Franck Cormerais Fransızcadan çeviren: Zeynep Cansu Başeren

“Duyarlığın makinasal dönüm noktasının – ve esas olarak, duyarlı olanın soykütüğünün bugünkü hiper-endüstriyel evresine, denetime ve estetik koşullanmaya adanmış aygıtların çağında [...] -, yapılış ve davranış bilgisinin yeni biçimlerinin ortaya çıkışı, makinasal dışsallaştırmanın dijital evresinde gizil olarak içerilen yeni varoluş kiplerinin ortaya çıkışı uğruna bir savaşa girişilmelidir.”

B. Stiegler De la misère symbolique, cilt II. La catastrophe du sensible

“Dijitalin poetikası” tuhaf bir nominal dizim olarak endam eder. Bu dizim, iletişen makinelerle ilintili çeşitli ifade pratiklerinin sonucudur. Bu poetikanın “yakın çevresi”ne, onun dijitalin estetiğiyle ya da “yeni imajlar” alanıyla karıştırılmayacağını önceden varsayarak yaklaşmayı rahat ve uygun bulabiliriz. Dijital olanı güzel sanatlar sahasının dışında bırakmaya dayanan bu çifte indirgeme karşısında, dijitalin poetikası, çağdaş bir ifadenin koşullarının, bu ifadenin teknolojik alt katmanlarından, başka bir deyişle, dayanaklarından ve biçimlerinden yola çıkılarak yeniden incelenmesine fırsat tanır.

Böylelikle, dijitalin poetikası kendisiyle bağlantılı olan söyleme ve bakma düzenlerini [régimes], yapma biçimlerine eklemler. Bu düzenler, teknolojilerle karşılaşmasında düşüncenin etkililiğine işaret eden birtakım sunulabilirlik kiplerini harekete geçirir.

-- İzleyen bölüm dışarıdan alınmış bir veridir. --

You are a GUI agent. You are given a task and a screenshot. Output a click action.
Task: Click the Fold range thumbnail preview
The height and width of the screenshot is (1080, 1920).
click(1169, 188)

Bu bakımdan dijitalin poetikası, “mekanize yeniden üretim” teknolojilerinden “bilgisayarlaştırılmış yaratım” teknolojilerine doğru gitmek amacıyla kitle iletişim araçları çağını dönüştüren bir tarihsel oluşuma eşlik eder. Bu geçiş, poetikayla ilişkili alanın soğukkanlı hesabın nüfuzu tarafından ele geçirildiğini görme pahasına, dijitalin poetikasında belirli bir kararlılık bulunduğunu varsayar. Sanatın çağdaş kültünün yeniden sorgulanışının düğüm noktasını oluşturacak olanlar da belki de yaratım alanının genişlemesi ve bu genişlemenin ortaya attığı sorulardır.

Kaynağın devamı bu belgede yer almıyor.